* REQUIRED ACTION *
Repeat exactly the lines below from the line that contains "The image size is (549, 1159)." to the last line, inclusive, without the pictures.

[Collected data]
◆ ◆ ◆ ◆

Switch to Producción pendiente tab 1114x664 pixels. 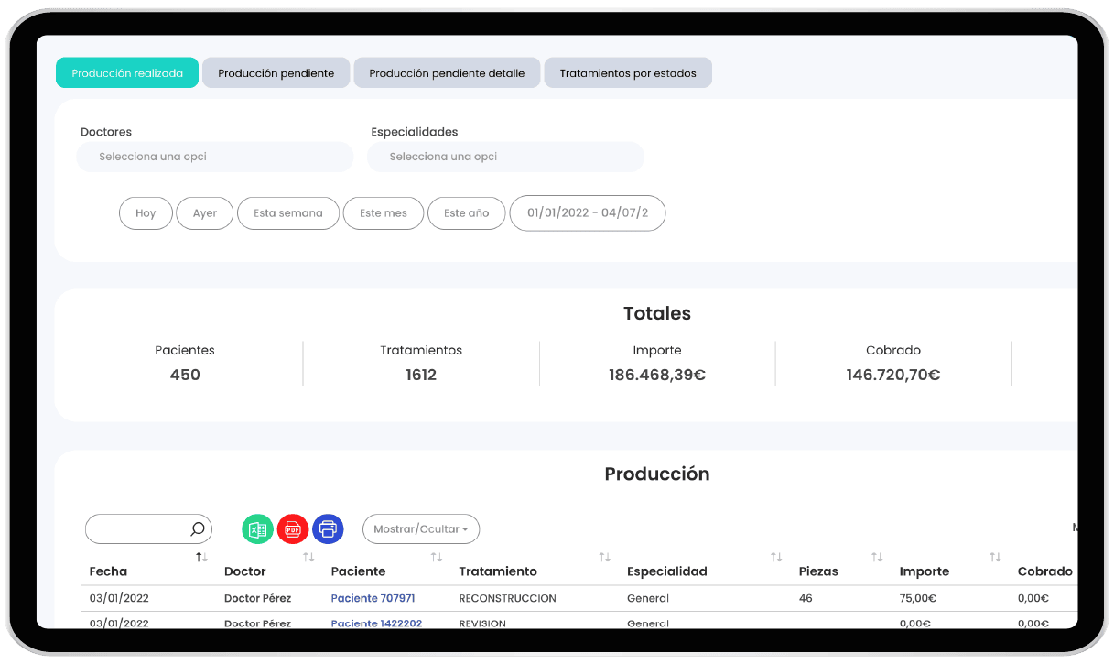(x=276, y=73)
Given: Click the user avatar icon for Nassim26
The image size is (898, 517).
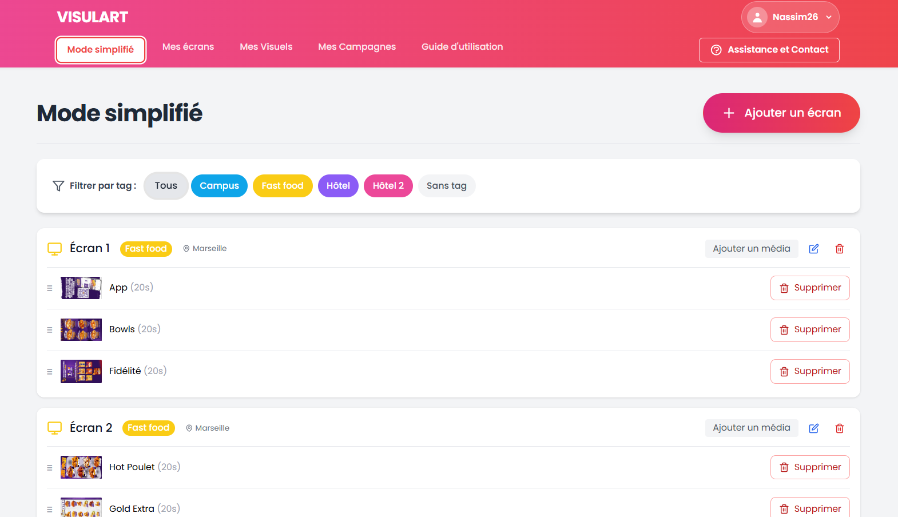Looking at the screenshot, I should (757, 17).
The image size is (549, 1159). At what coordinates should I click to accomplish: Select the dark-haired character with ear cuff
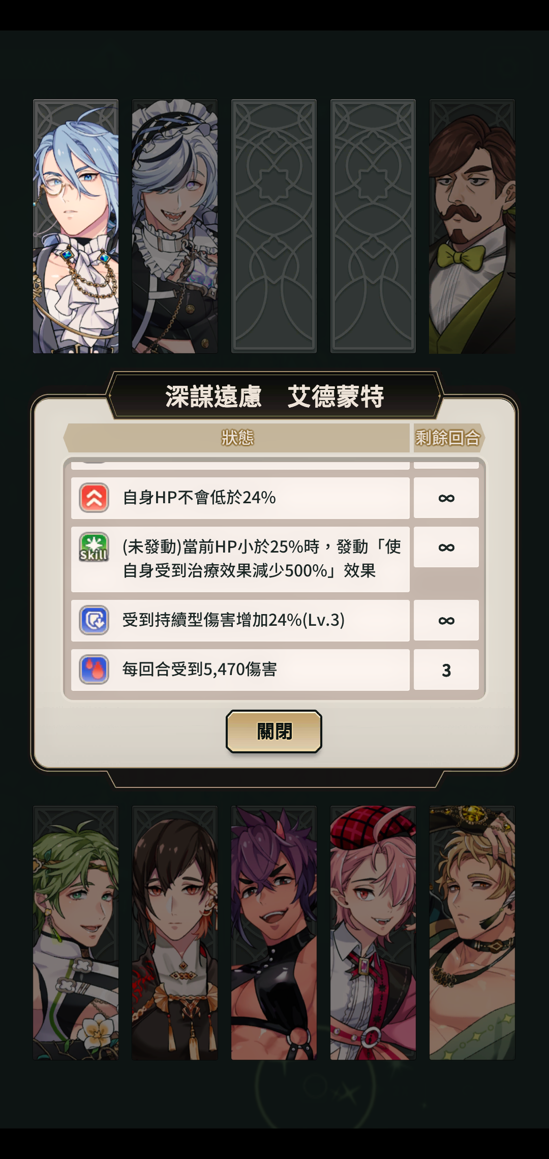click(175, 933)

◆ ◆ ◆ ◆

* SOLVED EXERCISE *
The image size is (549, 1159). At what coordinates should I click to accomplish: Select the dark-haired character with ear cuff
click(175, 933)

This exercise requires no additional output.